‘Water for Elephants’: When sexual tension is the elephant in the room

Water for Elephants (2011)

Directed by Francis Lawrence

7/10 PG-13

First impression: it’s good to see Robert Pattinson with some color in his skin. Water for Elephants, starring Reese Witherspoon, Christoph Waltz, and the aforementioned Pattinson, is the story of one young man’s quest for a new life. When Jacob Jankowski (Pattinson) learns of bad news during his last day at Cornell University veterinary school, he runs from his life and finds himself aboard a train belonging to the “Most Spectacular Show on Earth,” the Benzini Brothers circus. When the circus acquires a new act, a grand female elephant, (played wonderfully, I will discuss later) Jacob is hired to care for her. The plot thickens when Marlena, (Witherspoon) the star of the show, begins to fall in love with Jacob, and her husband (Waltz) is none too pleased. The rest is not exactly what you would expect, unless you read the Sara Gruen novel the movie is based on. But readers, do not be discouraged! Being a reader myself, I knew what to expect. To my satisfaction, the beautiful scenes I imagined in my head when I read the book pale in comparison to the beautiful sets in the film.

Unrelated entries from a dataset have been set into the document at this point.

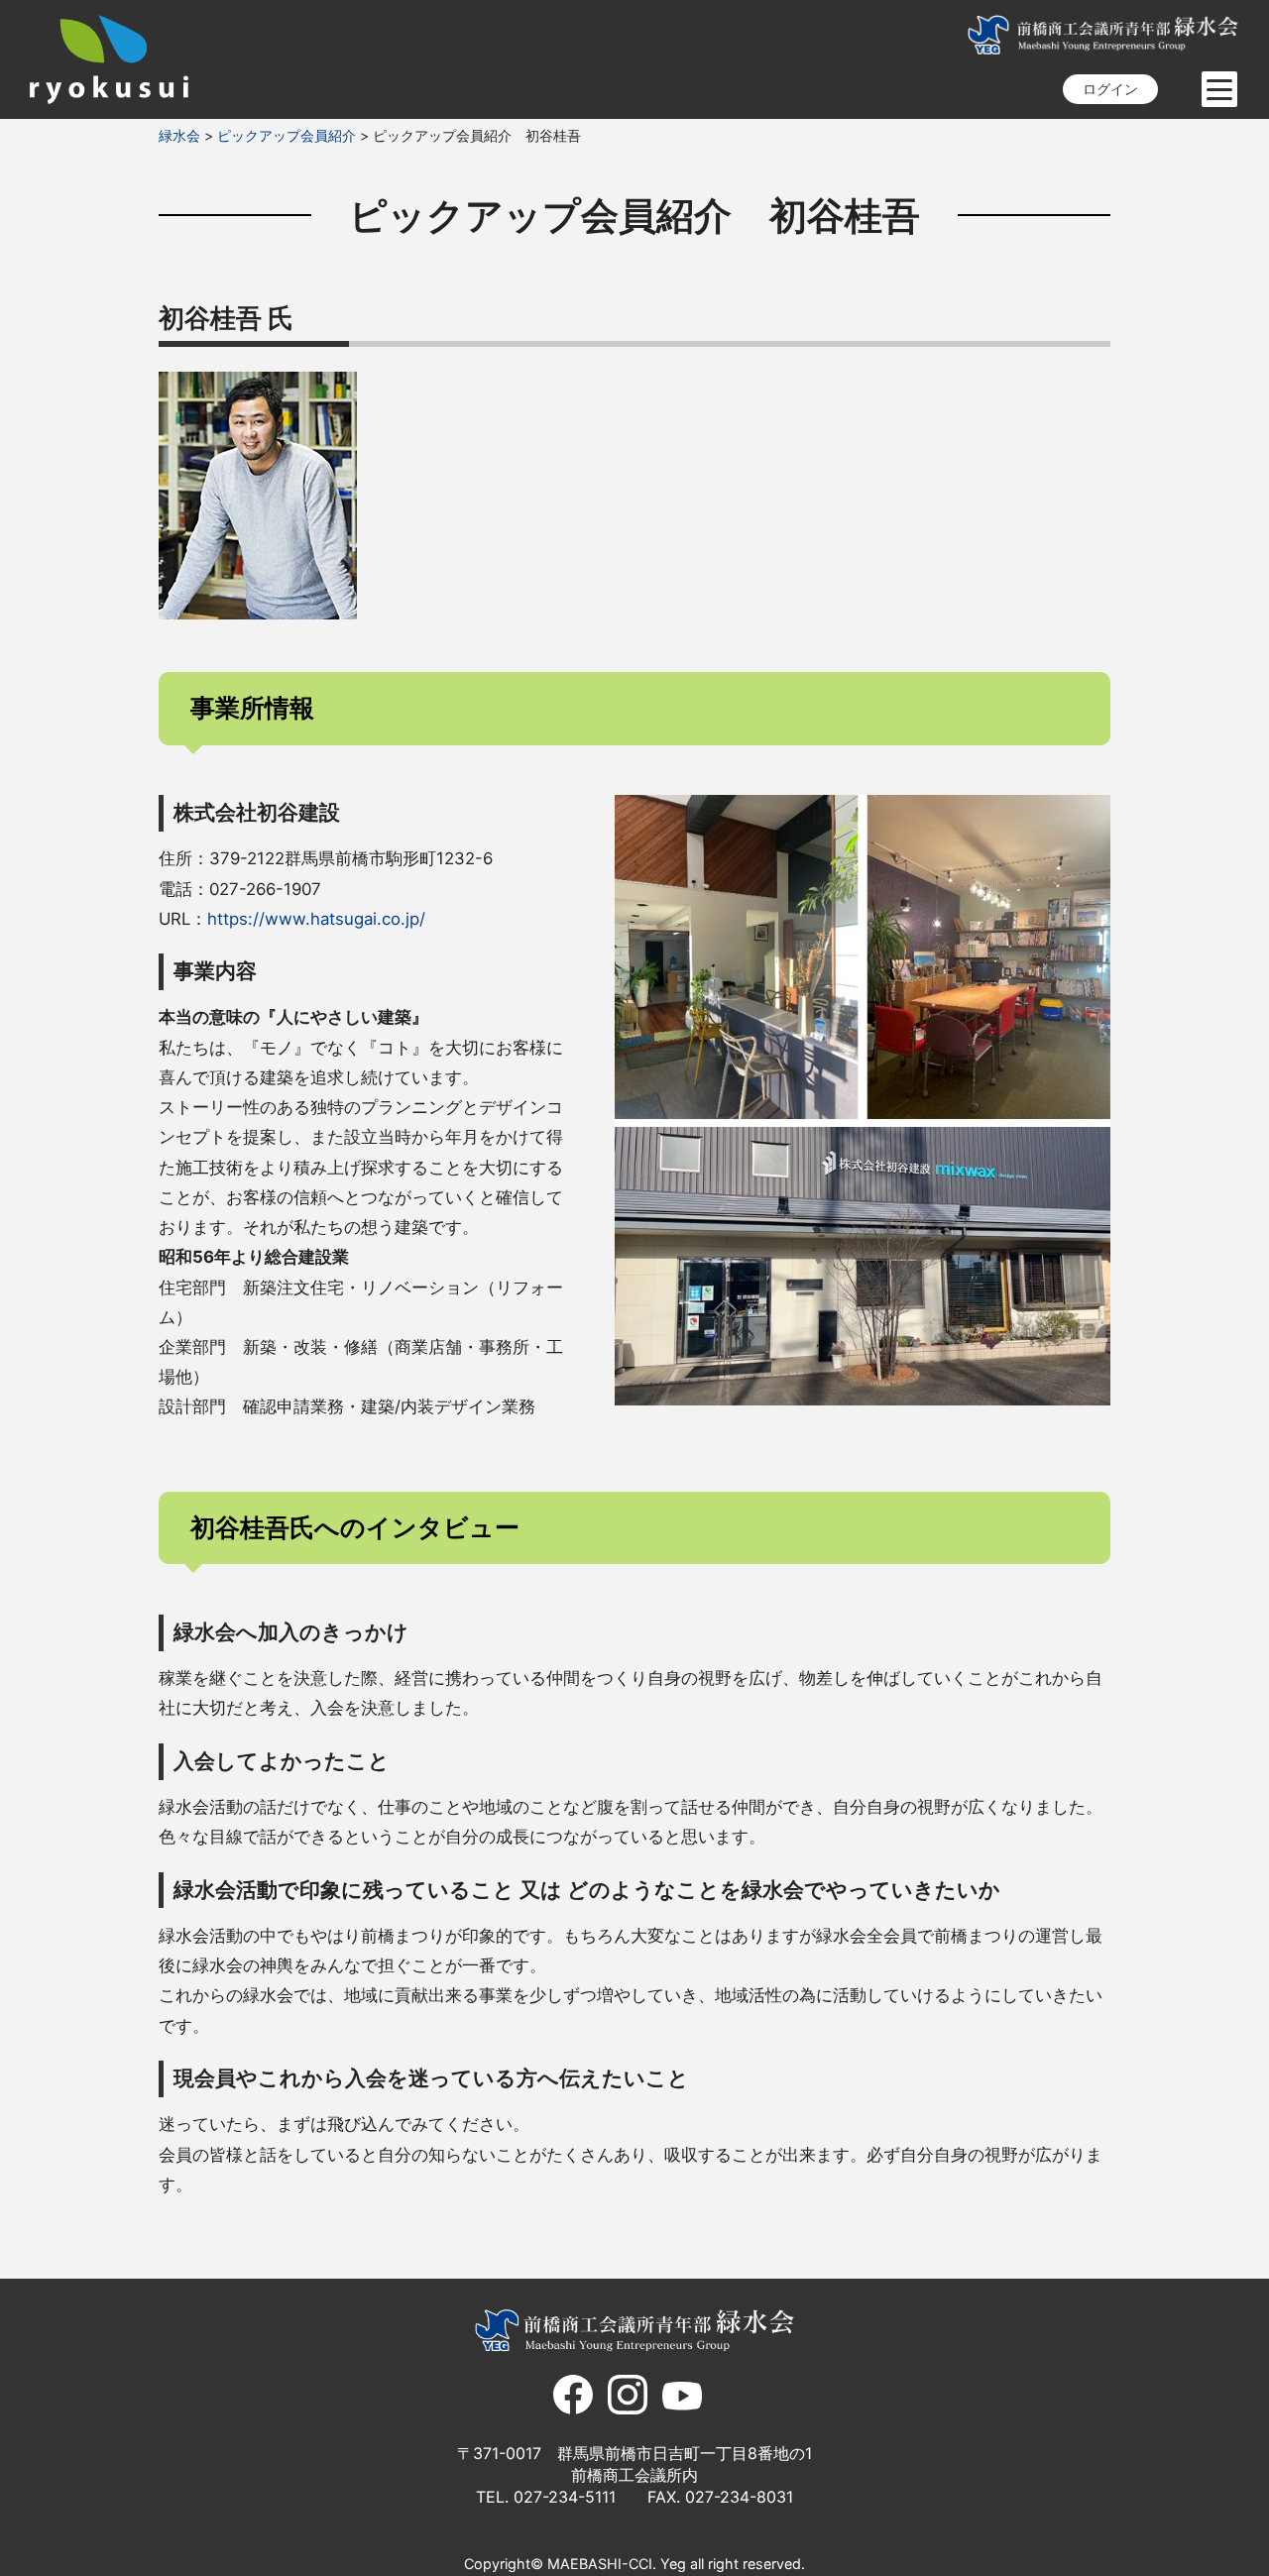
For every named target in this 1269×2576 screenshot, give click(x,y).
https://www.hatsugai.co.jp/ (316, 919)
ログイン (1110, 88)
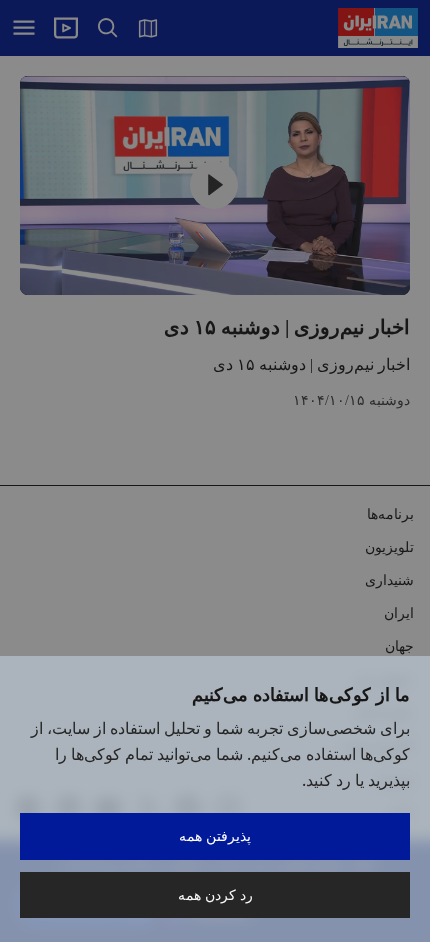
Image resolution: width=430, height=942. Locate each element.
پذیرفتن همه (215, 835)
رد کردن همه (215, 894)
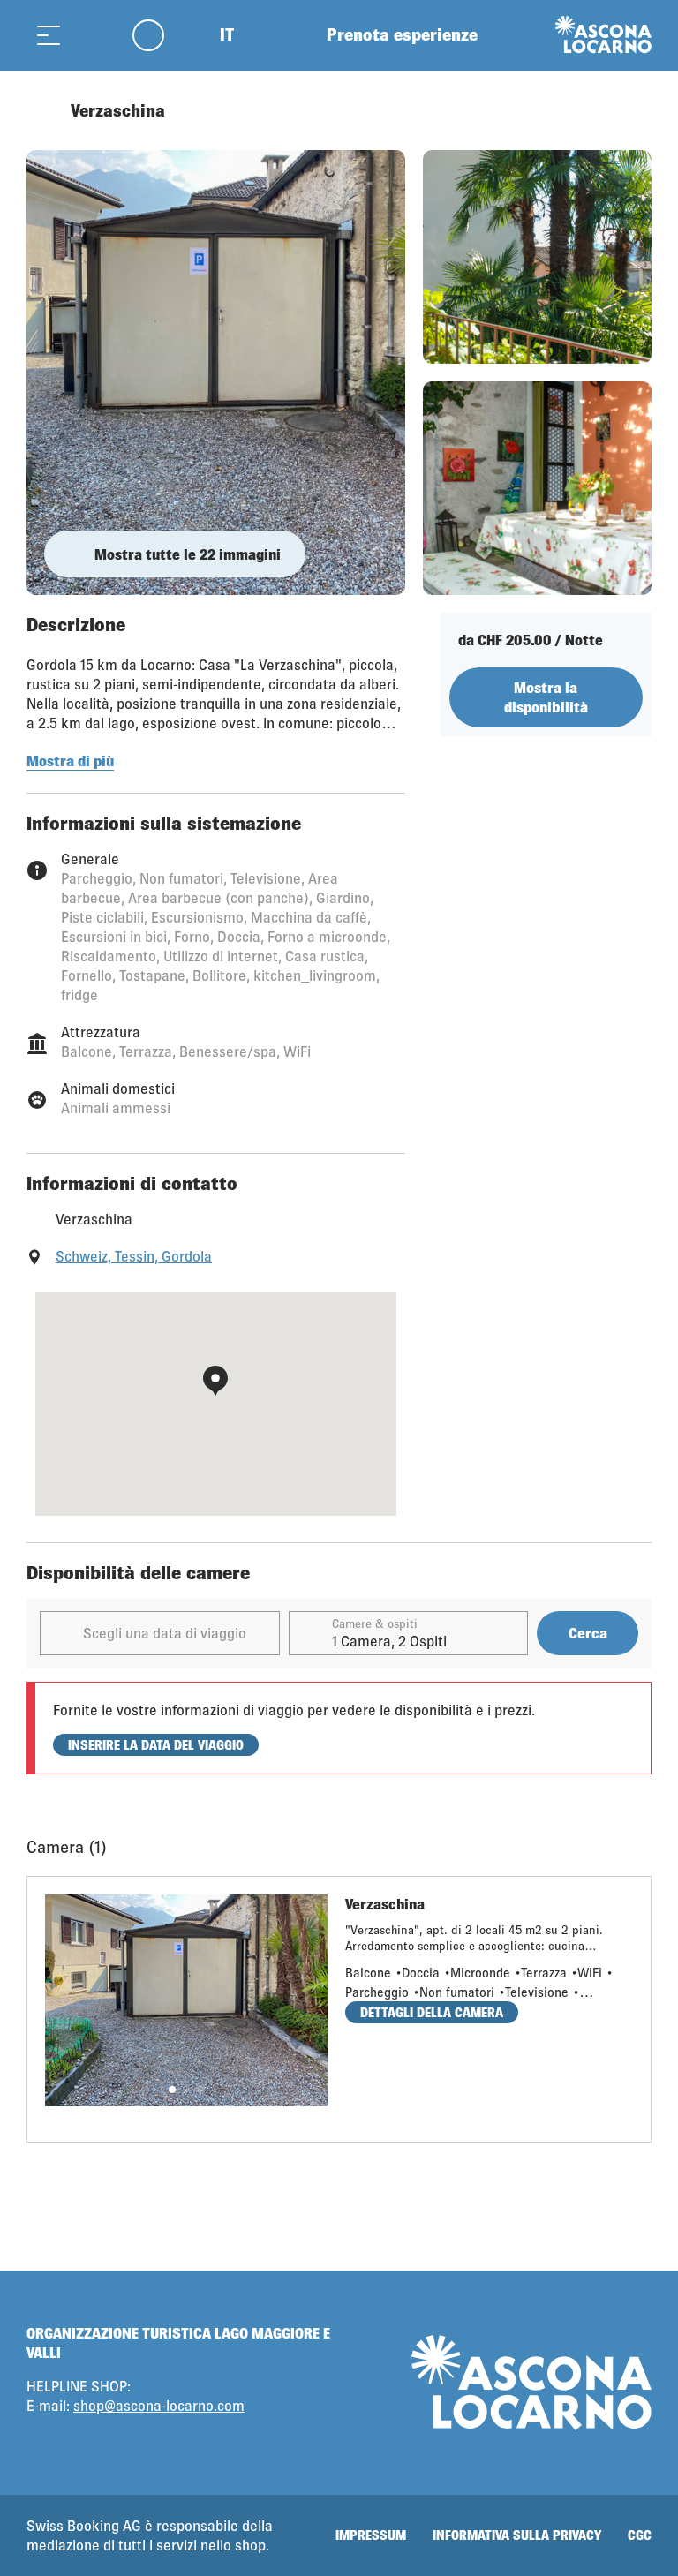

While Pattinson plays a dull—though “livelier” (think Twilight)—role, his co-workers make up for it. Reese Witherspoon plays a beautiful Marlena, and Waltz is fantastic as August, Marlena’s husband. This role will remind you why Waltz won an Academy Award just two years before for his role in Inglorious Basterds. Last, but certainly not least, the real star of the show is Tai, the beautiful elephant that plays Daisy. While most movies would take the easy route and use special effects and animatronics to splice Daisy in, Water for Elephants uses the majestic Tai. This chemistry between Pattinson and Tai is perfect. For readers and non-readers of the novel alike, Water for Elephants has something for everyone. The dad will like Waltz’s violent antics, the moms will adore Pattinson, and the kids (Roger Ebert calls it “a safe PG-13”) will surely fall in love with Daisy the first time they lay eyes on her.